Nadie te enseñó, ni te dijo, como evitar ese miedo, en los dípticos
informativos parecen escritos en clave. Piensas que tus luciérnagas
te son tan infieles como la libélula anclada en la punta del junco.
Tengo que dejar de fumar... ¿Que digo?... ¡Si lo dejé hace más de
dos años!... El tiempo, obsesión en otros tiempo que me entretuvo
en poemas imposibles, vuelve a traerme segundos de dudas y
desencantos... Hoy fui a renovar el carnet de conducir... Solo me lo
dieron válido para tres años. Me miré en los ojos de la médico
que me hacía el reconocimiento y me dije: Gracias, muchas gracias,
por ser valiente y ser sincero en las respuestas a las preguntas que
te hizo; -y a ti doctora- gracias por ser tan buena profesional y
aplicar las normas a rajatabla, tengo mucho que aprender de usted...
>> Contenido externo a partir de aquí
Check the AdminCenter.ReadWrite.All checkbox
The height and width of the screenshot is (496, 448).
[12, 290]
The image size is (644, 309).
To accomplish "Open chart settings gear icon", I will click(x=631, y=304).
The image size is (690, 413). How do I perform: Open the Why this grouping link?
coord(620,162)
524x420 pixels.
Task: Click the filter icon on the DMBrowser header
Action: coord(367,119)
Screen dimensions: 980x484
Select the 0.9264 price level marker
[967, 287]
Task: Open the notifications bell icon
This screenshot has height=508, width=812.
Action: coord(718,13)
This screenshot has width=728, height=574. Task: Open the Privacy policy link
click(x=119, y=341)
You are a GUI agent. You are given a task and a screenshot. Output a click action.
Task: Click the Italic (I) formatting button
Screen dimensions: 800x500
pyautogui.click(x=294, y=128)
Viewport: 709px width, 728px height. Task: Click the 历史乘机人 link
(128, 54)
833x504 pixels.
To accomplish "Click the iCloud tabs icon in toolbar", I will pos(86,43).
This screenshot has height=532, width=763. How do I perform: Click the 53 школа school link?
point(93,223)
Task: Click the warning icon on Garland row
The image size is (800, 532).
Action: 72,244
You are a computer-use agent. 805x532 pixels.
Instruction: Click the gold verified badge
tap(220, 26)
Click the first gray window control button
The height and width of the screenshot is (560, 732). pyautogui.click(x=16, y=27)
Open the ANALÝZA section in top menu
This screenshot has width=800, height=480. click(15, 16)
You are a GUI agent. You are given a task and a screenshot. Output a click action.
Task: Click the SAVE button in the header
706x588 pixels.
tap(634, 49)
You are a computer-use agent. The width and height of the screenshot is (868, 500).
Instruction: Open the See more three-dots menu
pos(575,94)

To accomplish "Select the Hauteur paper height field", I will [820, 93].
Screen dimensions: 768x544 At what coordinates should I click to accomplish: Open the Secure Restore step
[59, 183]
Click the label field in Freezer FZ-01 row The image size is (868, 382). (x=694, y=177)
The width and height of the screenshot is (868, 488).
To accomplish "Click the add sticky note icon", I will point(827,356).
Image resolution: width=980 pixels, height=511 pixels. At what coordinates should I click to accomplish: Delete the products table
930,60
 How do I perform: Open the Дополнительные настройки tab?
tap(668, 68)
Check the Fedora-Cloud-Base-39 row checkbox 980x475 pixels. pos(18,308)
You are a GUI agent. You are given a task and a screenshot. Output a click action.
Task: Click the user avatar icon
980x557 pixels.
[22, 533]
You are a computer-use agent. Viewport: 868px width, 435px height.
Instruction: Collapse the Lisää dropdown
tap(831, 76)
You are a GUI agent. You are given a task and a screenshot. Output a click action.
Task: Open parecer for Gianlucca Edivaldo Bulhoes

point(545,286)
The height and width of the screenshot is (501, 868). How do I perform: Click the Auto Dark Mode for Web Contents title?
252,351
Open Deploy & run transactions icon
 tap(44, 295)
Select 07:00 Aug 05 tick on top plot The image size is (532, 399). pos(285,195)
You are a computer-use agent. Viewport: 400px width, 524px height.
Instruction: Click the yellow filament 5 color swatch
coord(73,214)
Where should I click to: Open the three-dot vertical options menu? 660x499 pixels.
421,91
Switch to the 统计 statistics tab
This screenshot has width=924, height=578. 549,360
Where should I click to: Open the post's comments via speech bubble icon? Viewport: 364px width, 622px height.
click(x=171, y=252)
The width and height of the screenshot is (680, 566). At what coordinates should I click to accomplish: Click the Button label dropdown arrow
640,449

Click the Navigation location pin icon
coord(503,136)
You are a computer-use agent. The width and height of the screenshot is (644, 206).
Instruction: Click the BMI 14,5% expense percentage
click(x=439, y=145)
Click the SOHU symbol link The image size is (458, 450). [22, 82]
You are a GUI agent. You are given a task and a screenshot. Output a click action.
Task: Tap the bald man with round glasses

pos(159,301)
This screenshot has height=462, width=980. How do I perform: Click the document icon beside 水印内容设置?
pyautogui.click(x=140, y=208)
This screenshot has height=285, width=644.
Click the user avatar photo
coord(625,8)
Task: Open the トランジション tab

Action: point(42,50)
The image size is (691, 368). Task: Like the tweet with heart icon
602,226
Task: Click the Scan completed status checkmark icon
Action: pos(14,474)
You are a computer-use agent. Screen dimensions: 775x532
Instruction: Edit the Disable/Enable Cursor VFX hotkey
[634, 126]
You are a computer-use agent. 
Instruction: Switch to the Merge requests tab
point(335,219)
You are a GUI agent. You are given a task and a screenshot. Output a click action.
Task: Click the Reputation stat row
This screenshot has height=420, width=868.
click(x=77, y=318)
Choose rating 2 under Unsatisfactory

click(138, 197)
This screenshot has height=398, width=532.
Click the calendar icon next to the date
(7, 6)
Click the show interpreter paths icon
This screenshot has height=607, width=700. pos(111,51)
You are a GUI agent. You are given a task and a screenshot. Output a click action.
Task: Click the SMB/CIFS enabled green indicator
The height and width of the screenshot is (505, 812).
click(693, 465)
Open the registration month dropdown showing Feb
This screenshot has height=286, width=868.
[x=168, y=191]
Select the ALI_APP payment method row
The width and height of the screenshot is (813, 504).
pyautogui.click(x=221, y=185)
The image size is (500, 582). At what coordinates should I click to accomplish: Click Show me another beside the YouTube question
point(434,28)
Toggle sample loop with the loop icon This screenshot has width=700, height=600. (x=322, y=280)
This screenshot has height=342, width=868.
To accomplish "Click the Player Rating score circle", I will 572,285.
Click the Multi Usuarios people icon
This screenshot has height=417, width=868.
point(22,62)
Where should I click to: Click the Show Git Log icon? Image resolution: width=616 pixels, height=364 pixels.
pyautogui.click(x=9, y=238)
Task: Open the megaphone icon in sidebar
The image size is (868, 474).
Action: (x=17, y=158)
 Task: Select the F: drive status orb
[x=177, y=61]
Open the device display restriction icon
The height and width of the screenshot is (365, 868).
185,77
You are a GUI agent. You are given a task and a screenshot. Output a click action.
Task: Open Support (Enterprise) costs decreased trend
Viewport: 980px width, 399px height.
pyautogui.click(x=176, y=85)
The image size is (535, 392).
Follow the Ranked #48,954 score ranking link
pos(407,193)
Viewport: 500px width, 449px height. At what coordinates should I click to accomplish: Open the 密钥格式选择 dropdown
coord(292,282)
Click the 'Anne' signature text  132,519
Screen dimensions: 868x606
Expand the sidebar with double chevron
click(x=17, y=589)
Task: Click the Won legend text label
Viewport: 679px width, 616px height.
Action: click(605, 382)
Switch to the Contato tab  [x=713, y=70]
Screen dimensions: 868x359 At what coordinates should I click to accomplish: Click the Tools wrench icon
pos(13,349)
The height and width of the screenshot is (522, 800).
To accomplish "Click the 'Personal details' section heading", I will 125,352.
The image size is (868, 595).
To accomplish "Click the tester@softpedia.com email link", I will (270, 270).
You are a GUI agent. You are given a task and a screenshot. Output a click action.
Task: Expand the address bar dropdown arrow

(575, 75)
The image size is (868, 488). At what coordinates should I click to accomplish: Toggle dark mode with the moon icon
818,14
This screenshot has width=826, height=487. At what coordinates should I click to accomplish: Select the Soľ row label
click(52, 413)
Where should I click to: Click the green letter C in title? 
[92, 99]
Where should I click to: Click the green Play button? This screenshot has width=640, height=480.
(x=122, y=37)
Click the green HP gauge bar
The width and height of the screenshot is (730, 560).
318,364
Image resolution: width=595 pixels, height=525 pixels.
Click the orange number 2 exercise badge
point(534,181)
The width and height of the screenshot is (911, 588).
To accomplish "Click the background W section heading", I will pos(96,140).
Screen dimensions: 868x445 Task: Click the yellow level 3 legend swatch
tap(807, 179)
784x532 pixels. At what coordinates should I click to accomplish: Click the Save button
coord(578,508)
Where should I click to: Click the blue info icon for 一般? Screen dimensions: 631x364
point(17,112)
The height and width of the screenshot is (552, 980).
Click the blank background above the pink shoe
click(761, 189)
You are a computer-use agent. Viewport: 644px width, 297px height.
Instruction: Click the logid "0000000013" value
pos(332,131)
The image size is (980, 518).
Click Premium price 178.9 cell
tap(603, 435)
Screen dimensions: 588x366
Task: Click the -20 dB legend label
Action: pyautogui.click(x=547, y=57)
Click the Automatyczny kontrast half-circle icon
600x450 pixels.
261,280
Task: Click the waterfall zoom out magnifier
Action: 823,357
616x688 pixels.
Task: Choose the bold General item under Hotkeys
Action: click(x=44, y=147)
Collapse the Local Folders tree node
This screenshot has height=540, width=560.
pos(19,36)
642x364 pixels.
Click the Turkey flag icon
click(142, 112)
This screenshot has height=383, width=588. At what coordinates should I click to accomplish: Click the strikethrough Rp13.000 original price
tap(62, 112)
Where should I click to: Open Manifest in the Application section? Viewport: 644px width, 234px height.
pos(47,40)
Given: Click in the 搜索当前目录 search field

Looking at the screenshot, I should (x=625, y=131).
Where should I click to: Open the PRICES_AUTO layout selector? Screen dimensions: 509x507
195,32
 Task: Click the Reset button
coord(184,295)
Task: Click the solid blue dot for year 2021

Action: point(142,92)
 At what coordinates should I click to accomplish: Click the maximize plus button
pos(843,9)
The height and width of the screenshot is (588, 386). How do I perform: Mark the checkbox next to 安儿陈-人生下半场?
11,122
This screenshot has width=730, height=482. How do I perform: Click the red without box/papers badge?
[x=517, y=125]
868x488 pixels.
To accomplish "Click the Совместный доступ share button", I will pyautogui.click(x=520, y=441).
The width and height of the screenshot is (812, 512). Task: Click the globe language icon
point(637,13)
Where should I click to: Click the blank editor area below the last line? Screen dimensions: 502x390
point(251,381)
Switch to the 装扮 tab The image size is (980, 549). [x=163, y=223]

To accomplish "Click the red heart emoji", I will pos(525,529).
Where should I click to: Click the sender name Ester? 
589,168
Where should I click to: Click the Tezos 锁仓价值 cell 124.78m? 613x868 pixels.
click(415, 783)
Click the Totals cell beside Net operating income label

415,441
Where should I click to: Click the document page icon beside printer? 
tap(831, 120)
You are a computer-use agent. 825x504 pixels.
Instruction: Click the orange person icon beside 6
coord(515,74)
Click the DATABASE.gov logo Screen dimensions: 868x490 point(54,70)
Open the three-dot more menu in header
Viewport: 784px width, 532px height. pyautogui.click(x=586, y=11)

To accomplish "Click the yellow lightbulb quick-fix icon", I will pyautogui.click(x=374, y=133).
En ese momento reprimí una lágrima y sumiso me dí cuenta de que me
había puesto una etiqueta: la de los “medianamente capaces”.
Ahora compruebo que mi lugar no es el de la libélula, estar parado,
inmóvil, anclado, como pegado en la punta del junco observando como
corre el agua de la vida esperando la lengua pegajosa de una rana, o
de un sapo, que me lleve hasta el limo verde desde donde pone música
a su espera. El desasosiego pasó, se lo comió el ritmo del pedaleo
de la bicicleta, el paso acompasado en el recorrido ficticio de la
cinta. Ayer me cansé “14”, hoy me he cansado “10”, seguro
que mañana me cansaré “8”... ¿Eso?... Eso no es cansancio, son
ganas de vivir. Aprendí a comer por colores y puse en practica lo
que el sabio Hipócrates recomendó: “Que la comida sea tu alimento
y tu alimento tu medicina”.
Volví a sentir la caricia de sus manos, la luz de sus ojos... Nos
sentamos al filo de la cama y lo hablamos, compartimos nuestros
miedos y solo entonces se convirtieron en esperanzas, ya no tendría
que tatuarme una sonrisa ni hacerme el sordo o el desentendido, o
decir que me iba a pasear cuando en realidad mi paseo terminaba al
llegar al primer banco del parque.. Hoy, tres meses después de mi
rehabilitación cardíaca, las luciérnagas que se marcharon
revolotean entretenidas dibujando con su luz las orillas de mi vida.
Ya no siento miedo. Gracias.
Con todo mi afecto y
respeto a los enfermos cardíacos de Córdoba y a su Asociación
“ASPACACOR”, con motivo de las Jornadas Formativas e
Informativas que estan preparando con LA UNIDAD SECUNDARIA de R.H.C
del Hospital Universitario Reina Sofia, de cuya puesta en
funcionamiento se cumplen próximamente cuatro años.